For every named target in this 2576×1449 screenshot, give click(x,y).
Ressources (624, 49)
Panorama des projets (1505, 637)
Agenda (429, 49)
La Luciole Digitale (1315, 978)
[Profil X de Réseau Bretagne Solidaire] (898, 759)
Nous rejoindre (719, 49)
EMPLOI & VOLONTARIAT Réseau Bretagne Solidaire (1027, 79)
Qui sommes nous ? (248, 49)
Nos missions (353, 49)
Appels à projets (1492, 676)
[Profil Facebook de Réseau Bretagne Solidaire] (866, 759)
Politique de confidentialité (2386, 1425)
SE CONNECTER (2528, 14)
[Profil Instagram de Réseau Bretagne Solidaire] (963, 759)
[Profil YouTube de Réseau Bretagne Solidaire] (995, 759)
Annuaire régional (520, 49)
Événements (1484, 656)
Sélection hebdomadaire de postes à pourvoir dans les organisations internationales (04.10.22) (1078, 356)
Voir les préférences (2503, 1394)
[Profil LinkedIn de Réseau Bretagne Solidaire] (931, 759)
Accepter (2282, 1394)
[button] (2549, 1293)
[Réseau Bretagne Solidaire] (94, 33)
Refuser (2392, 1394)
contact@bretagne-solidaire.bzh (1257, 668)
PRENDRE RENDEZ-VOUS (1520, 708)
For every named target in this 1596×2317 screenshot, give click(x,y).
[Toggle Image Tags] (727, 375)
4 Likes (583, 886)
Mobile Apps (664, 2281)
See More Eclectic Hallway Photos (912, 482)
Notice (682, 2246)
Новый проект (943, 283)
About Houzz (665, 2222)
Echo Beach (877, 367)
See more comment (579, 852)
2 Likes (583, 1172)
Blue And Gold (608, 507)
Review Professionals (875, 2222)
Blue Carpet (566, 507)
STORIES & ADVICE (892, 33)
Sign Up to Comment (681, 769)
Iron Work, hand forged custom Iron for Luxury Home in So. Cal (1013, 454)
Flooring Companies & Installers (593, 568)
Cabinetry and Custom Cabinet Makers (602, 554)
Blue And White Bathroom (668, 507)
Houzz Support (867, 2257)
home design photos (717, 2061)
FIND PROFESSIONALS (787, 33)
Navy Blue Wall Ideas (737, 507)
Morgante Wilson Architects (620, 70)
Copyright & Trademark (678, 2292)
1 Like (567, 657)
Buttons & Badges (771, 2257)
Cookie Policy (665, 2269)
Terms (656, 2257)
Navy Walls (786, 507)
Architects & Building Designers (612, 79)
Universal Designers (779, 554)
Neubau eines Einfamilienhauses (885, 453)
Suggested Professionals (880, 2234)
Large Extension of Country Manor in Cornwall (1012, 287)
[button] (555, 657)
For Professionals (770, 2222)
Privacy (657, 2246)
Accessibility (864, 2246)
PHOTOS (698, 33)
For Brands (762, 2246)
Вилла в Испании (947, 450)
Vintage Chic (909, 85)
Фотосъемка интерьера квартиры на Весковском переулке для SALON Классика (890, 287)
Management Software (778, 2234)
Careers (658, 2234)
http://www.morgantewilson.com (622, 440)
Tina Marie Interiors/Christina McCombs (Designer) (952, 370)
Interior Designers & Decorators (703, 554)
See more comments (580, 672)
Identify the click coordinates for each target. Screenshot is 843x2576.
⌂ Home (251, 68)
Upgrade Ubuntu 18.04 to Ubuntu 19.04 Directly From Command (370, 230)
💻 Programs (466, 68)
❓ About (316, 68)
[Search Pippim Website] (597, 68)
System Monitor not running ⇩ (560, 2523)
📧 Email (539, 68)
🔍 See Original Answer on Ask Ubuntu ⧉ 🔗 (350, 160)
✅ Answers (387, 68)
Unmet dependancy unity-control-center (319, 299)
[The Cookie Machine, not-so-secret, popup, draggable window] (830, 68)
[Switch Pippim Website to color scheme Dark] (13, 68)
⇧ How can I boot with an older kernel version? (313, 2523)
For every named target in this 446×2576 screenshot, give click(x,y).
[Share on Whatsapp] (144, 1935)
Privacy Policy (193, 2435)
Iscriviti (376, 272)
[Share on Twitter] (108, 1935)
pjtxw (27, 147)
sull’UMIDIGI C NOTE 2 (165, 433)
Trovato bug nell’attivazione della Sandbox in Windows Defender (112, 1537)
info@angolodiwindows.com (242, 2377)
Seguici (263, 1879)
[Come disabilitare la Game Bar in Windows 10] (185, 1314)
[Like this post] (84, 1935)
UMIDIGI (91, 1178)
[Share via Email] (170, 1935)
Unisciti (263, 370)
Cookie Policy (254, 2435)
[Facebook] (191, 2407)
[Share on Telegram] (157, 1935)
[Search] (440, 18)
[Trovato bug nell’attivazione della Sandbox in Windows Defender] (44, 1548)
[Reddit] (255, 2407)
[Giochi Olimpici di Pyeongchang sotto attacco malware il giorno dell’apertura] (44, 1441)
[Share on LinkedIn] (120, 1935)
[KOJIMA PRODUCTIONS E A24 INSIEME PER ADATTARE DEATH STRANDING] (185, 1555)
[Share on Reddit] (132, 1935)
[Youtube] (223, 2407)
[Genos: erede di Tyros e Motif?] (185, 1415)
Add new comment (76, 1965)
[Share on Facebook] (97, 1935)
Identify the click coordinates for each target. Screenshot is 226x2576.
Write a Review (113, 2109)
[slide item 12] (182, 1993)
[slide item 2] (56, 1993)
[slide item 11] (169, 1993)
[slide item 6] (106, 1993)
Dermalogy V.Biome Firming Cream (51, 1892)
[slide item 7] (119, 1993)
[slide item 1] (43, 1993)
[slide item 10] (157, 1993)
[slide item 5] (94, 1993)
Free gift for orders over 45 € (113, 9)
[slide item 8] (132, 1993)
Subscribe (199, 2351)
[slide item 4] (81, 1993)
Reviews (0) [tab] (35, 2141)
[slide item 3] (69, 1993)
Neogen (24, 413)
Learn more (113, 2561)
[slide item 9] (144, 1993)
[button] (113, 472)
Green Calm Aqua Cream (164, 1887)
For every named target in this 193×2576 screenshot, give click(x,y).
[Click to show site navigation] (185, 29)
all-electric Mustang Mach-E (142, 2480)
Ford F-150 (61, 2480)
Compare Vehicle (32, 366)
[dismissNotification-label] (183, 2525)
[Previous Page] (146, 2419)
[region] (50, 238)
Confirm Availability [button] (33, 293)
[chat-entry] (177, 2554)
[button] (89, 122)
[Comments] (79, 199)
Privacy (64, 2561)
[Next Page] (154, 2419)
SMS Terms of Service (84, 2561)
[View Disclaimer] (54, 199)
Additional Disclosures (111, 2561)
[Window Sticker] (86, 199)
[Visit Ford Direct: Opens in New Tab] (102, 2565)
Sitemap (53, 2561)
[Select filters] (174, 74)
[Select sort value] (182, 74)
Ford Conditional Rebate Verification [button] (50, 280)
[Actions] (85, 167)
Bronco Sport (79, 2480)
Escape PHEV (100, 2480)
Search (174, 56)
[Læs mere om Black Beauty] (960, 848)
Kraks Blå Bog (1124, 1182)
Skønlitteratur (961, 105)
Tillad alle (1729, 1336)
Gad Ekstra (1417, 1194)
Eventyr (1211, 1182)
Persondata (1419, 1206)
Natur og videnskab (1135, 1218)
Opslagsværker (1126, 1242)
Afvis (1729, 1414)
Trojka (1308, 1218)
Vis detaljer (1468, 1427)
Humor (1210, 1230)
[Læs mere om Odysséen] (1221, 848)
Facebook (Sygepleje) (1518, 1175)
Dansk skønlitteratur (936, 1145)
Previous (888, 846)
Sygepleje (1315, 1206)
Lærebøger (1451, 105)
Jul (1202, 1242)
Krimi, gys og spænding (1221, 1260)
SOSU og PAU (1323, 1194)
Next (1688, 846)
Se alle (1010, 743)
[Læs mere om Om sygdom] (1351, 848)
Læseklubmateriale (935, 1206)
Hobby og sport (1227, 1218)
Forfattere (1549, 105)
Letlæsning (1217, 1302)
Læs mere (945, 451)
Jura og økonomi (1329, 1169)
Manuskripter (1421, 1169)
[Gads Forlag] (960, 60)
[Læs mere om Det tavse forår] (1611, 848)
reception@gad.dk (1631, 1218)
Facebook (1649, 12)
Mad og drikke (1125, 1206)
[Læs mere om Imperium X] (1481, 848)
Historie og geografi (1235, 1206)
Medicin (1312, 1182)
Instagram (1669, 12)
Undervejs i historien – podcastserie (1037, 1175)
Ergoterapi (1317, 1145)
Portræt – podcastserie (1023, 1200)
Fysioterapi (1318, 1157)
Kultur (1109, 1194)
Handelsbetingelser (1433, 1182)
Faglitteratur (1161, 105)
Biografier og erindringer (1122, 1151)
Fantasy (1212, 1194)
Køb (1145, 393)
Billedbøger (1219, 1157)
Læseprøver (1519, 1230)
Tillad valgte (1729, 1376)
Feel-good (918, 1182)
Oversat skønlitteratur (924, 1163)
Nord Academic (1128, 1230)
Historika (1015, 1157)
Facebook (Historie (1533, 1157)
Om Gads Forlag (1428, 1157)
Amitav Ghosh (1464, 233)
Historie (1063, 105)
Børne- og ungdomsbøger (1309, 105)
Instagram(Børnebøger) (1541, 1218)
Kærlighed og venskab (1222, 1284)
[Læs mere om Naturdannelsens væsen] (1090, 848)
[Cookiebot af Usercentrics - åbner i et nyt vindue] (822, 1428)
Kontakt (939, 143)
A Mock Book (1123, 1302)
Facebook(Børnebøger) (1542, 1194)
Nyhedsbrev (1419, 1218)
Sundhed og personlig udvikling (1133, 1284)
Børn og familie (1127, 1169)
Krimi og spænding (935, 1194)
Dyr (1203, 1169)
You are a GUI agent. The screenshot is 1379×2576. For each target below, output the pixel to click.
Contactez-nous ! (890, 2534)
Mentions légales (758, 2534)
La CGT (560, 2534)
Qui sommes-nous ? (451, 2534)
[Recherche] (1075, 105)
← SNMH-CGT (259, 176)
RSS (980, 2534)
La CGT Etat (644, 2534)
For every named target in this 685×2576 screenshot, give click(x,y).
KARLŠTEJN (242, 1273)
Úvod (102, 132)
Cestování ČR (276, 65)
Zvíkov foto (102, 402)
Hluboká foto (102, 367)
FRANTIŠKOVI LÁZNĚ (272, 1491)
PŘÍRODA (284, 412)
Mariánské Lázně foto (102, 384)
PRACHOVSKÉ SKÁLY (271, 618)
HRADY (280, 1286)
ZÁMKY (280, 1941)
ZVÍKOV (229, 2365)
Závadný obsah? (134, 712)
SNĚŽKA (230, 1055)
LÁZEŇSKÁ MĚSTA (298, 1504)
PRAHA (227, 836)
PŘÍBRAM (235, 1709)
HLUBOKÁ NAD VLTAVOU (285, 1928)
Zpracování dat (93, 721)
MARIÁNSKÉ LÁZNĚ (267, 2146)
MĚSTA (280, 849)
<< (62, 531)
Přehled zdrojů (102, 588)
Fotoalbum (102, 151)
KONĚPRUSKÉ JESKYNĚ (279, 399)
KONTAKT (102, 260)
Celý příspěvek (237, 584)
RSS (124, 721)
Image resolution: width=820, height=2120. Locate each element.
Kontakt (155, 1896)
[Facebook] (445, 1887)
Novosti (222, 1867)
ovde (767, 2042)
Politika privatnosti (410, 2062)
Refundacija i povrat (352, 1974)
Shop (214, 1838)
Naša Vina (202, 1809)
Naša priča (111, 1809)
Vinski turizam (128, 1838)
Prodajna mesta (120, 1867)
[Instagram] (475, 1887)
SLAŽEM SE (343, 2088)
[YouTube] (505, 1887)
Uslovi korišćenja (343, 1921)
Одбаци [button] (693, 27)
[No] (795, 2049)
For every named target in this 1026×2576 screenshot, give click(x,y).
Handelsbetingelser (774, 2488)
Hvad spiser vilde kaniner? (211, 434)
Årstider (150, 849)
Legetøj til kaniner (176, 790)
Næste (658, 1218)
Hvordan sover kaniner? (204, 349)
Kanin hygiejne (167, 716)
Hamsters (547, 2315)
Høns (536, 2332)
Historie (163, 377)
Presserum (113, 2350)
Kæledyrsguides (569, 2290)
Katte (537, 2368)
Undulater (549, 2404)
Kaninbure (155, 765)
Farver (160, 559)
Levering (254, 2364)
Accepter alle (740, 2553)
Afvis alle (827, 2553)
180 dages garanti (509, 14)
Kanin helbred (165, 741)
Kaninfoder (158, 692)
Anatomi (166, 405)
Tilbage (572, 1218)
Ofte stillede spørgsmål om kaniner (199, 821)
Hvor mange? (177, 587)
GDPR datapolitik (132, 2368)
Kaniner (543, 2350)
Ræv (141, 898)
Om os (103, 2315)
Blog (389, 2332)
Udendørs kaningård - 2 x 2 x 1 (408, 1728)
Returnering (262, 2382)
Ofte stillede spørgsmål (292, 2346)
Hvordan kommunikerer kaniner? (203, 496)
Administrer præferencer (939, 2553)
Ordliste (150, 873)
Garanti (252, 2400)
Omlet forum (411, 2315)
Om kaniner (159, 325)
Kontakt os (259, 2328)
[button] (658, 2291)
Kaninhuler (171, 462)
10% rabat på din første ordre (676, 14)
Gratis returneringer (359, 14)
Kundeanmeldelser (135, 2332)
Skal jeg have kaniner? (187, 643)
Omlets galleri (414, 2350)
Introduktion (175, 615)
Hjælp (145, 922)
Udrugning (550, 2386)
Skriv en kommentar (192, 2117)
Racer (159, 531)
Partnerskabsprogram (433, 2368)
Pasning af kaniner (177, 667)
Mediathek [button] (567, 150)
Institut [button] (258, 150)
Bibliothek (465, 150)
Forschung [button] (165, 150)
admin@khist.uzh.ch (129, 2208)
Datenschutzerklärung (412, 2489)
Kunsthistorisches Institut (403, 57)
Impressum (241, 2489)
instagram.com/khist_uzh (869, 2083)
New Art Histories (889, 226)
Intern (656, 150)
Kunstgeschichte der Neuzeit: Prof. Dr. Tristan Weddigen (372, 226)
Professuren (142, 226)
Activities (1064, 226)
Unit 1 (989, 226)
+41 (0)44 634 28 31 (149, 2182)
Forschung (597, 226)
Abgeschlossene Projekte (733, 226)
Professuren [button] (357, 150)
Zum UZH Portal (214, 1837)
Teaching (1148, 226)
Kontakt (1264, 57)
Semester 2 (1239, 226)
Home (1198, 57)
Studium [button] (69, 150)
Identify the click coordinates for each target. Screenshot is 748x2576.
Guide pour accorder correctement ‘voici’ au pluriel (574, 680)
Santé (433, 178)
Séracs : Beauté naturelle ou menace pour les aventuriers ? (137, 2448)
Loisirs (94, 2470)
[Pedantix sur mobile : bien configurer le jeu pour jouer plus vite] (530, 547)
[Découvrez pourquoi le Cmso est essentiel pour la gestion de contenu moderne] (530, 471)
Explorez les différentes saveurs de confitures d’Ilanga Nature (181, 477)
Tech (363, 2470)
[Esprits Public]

^^^^^^^^^^^^^^^^

## ABOUT THIS EXERCISE
The expected answer is a copy of each line in the records that holds the word "slide".

## ANSWER SPACE
[slide item 12] (182, 1993)
[slide item 2] (56, 1993)
[slide item 11] (169, 1993)
[slide item 6] (106, 1993)
[slide item 7] (119, 1993)
[slide item 1] (43, 1993)
[slide item 10] (157, 1993)
[slide item 5] (94, 1993)
[slide item 8] (132, 1993)
[slide item 4] (81, 1993)
[slide item 3] (69, 1993)
[slide item 9] (144, 1993)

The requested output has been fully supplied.